In dit bericht hebben we enkele waargenomen convergentieproblemen beschreven bij het trainen van modellen met gedistribueerde omgevingen. We zagen dat SageMaker AMT met behulp van Hyperband de belangrijkste zorgen wegnam die het optimaliseren van gegevensparallel gedistribueerde training met zich meebracht: convergentie (die met meer dan 10% verbeterde), operationele efficiëntie (de afstemmingstaak nam 50% minder tijd in beslag dan een sequentiële, niet-geoptimaliseerde taak zou doen hebben genomen) en kostenefficiëntie (30 vs. de 90 factureerbare minuten aan trainingstijd). De volgende tabel vat onze resultaten samen:

Verbeteringsstatistiek Geen Tuning/Naïeve Model Tuning Implementatie SageMaker Hyperband Automatische modelafstemming Gemeten verbetering
Modelkwaliteit
(gemeten door validatie AUC)
0.63 0.78 15%
Kosten
(gemeten aan de hand van factureerbare trainingsminuten)
90 30 66%
Operationele efficiëntie
(Gemeten door totale looptijd)
24 12 50%

Om nauwkeurig af te stemmen met betrekking tot schaling (clustergrootte), kunt u de afstemmingstaak herhalen met meerdere clusterconfiguraties en de resultaten vergelijken om de optimale hyperparameters te vinden die voldoen aan snelheid en modelnauwkeurigheid.
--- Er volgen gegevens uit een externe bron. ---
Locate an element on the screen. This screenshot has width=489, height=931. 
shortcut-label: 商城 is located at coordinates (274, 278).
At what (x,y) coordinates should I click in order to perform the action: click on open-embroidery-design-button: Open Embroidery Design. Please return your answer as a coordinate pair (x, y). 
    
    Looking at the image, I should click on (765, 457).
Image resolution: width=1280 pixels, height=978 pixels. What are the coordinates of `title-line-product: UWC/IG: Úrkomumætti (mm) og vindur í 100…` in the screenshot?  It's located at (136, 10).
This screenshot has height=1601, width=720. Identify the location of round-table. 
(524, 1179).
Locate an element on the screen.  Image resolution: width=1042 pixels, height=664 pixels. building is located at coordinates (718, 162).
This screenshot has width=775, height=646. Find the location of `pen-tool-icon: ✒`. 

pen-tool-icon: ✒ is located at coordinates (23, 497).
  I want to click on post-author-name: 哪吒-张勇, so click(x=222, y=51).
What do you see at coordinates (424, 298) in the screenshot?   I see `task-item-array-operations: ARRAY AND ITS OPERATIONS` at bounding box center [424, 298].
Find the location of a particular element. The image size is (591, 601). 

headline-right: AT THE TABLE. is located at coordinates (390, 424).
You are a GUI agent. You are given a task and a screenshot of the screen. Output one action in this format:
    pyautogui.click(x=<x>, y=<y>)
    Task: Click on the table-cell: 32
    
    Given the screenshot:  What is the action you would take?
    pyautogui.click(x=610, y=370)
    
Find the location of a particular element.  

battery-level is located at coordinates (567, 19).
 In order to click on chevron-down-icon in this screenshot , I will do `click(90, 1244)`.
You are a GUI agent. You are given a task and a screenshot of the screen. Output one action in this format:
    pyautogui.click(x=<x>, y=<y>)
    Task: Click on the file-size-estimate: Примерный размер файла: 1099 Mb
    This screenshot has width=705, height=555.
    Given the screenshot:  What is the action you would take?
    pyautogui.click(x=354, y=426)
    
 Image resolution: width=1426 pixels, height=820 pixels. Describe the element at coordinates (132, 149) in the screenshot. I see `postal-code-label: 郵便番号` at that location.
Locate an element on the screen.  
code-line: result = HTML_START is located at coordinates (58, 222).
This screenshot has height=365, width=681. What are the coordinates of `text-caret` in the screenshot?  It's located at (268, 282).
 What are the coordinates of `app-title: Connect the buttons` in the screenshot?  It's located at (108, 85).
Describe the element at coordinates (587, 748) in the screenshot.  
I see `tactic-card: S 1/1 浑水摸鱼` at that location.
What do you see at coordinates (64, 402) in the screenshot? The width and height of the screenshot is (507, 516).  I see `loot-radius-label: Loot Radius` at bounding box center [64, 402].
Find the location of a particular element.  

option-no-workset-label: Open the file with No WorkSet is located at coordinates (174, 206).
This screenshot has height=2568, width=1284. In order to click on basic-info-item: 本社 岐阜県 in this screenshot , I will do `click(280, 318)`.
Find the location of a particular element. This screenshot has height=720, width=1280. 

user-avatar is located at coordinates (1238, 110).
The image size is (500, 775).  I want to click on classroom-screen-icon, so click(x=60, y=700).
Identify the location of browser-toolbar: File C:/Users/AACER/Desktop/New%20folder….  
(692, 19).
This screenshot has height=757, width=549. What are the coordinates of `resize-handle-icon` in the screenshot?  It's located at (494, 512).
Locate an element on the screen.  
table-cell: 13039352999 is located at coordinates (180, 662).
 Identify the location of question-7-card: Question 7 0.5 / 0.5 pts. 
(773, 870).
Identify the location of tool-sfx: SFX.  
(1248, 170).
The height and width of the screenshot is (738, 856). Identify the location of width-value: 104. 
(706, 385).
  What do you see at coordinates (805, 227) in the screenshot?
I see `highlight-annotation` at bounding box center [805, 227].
We hebben de stappen om dit te bereiken opgenomen in het laatste deel van de notitieboekje.

Referenties

[1] Lian, Xiangru, et al. "Asynchrone gedecentraliseerde parallelle stochastische gradiëntafdaling." Internationale conferentie over machine learning. PMLR, 2018.

[2] Keskar, Nitish Shirish, et al. "Over grootschalige training voor diep leren: generalisatiekloof en scherpe minima." arXiv voordruk arXiv: 1609.04836 (2016).

[3] Dai, Wei, et al. "Op weg naar het begrijpen van de impact van verouderdheid in gedistribueerde machine learning." arXiv voordruk arXiv: 1810.03264 (2018).

[4] Dauphin, Yann N., et al. "Het zadelpuntprobleem in hoogdimensionale niet-convexe optimalisatie identificeren en aanpakken." Vooruitgang in neurale informatieverwerkingssystemen 27 (2014).


Over de auteur

Uri Rosenberg is de AI & ML Specialist Technical Manager voor Europa, het Midden-Oosten en Afrika. Uri is gevestigd in Israël en stelt zakelijke klanten in staat om ML-workloads op schaal te ontwerpen, bouwen en gebruiken. In zijn vrije tijd houdt hij van fietsen, wandelen en klagen over gegevensvoorbereiding.